Since there is not any negative value in the range, it indicates the positive relationship between resting BP and heart disease outcome (target).
Also, the corresponding odds ratio, which is e^{0.0326} approx. 1.033 to e^{0.0441} approx. 1.045, suggests that each unit increase in resting BP increases the odds of the outcome (heart disease occurring) by approximately 3.3% to 4.5%.
Also, it means that the true coefficients for resting BP is likely to fall in the interval of 0.03258984 to 0.04411006 with 95% confidence.
Let’s visualize the heart disease outcome using resting blood pressure as explanatory variable.
ggplot(HAA, aes(x = restingBP, y = target)) +
geom_jitter(width = 0, height = 0.05, shape = 21, color = 'blue', fill = 'lightblue', size = 3) +
geom_smooth(method = "glm", method.args = list(family = "binomial"), color = 'red', se = FALSE) +
labs(title = "Scatter Plot of Target vs.
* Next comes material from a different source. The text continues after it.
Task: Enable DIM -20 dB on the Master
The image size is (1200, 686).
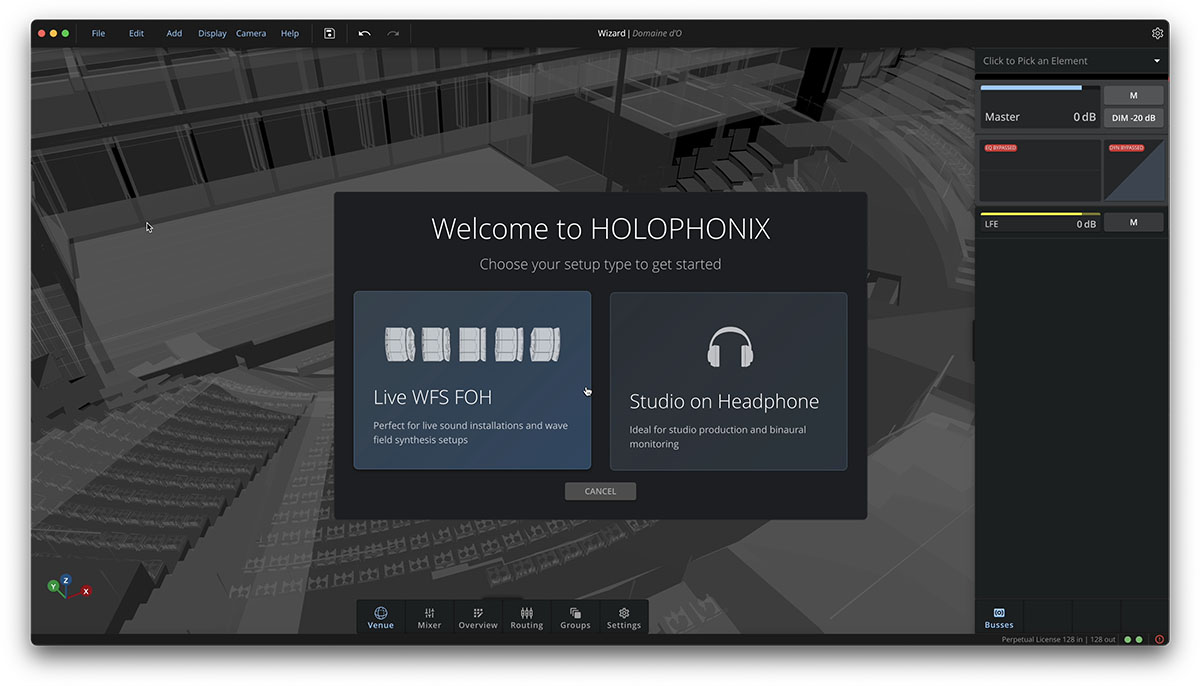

RestingBP",
x = "Resting Blood Pressure",
y = "Target (Binary Response)") +
scale_y_continuous(breaks = c(0, 0.5, 1)) +
theme_minimal()
## `geom_smooth()` using formula = 'y ~ x'
This above visualization help us understand the logistic relationship between heart disease outcome (target) and resting blood pressure. The plot show a positive relationship between them. We can observe that the patients with zero heart disease outcome, exhibit resting blood pressure usually lower around (90 to 140) mm of Hg. However, for those patients with risk of heart disease, exhibit the bulk of the resting blood pressure higher than (120 to 200) mm of Hg.
This logistic plot show a clear visualization of how strong a blood pressure is in terms of indicating the risk of heart disease as blood pressure fluctuates in human body.
The analysis has successfully identified the key predictors of heart attack risk, emphasizing the critical roles of both lifestyle and health-related factors, as well as the interplay between them. The findings suggest that addressing a combination of factors, rather than focusing on a single aspect, is essential for maintaining optimal heart health. While this study provides valuable insights, further advancements in data modeling could enhance the precision and actionability of the results. Ultimately, adopting a holistic approach to improving daily lifestyle choices can significantly reduce the risk of heart disease and promote overall well-being.